Several months ago, I wrote an article touting how a certain number of stocks were going to make me rich. The premise of the article surrounded well timed trades coupled with several catalysts that I thought (at the time) were going to propel the shares higher. Then it happened, the economy tanked and not only did it take down the market, it also took my portfolio with it. Though it now appears that wealth is the farthest thing from my portfolio, looking back, instead I should have titled the article “Giving these four stocks six months to make me smarter.”
If you have been following my articles lately, by now you should have a pretty good idea of the stocks to which I am referring. They are Sirius XM (SIRI), Cisco (CSCO), Oracle (ORCL) and Level 3 Communications (LVLT).

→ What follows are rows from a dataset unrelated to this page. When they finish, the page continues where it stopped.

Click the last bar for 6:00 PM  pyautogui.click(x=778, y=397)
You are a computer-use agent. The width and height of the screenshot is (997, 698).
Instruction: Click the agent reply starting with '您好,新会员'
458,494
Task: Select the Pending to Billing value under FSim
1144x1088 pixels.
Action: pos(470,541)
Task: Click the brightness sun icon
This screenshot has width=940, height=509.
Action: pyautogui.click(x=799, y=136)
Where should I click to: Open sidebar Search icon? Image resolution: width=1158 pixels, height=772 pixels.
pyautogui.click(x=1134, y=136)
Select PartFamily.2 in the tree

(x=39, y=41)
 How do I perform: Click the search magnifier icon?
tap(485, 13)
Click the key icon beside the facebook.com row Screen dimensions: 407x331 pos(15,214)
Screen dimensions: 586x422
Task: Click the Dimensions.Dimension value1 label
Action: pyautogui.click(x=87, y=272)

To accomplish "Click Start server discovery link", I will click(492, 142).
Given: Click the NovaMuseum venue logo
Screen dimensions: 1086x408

As mentioned, I have not gotten any richer (nor poorer for that matter) from holding these stocks through the summer doldrums. But the lessons that I have learned through what I can only describe as an “ordeal” (to me) is priceless in terms of how I will use it in future trades.
The good, the bad, the ugly and the “what in the heck were you thinking?”
The heading above is the best way that I can characterize my portfolio status since early July. The truth is, as disastrous as some of the selections were (surprisingly or not) there were a couple that performed better than expected. In the table below, you can see my stock recommendations as of July 7. There have been some changes since then, most notably with Research In Motion (RIMM) where I turned long, admittedly at the right time, but a tad too bullish – too soon. We’ll go into those details as you read along.
July 7 Picks
This list was tough to come up with. Admittedly, any stocks mentioned as “good” could qualify just by being among the few that “sucked less.” But I owe you much more detailed analysis as you have come to expect.
Apple – Up 35%
First and foremost, the clear cut winner here is Apple (AAPL). In fact, if I had a category for “great” it would be the only stock receiving consideration. I bought Apple at $318 on July 5. Since then, the stock has skyrocketed to a high of $426, yielding a robust 35% gain before experiencing its recent drop, one that I firmly believe will be short-lived as any price under $400 continues to present a great buying opportunity.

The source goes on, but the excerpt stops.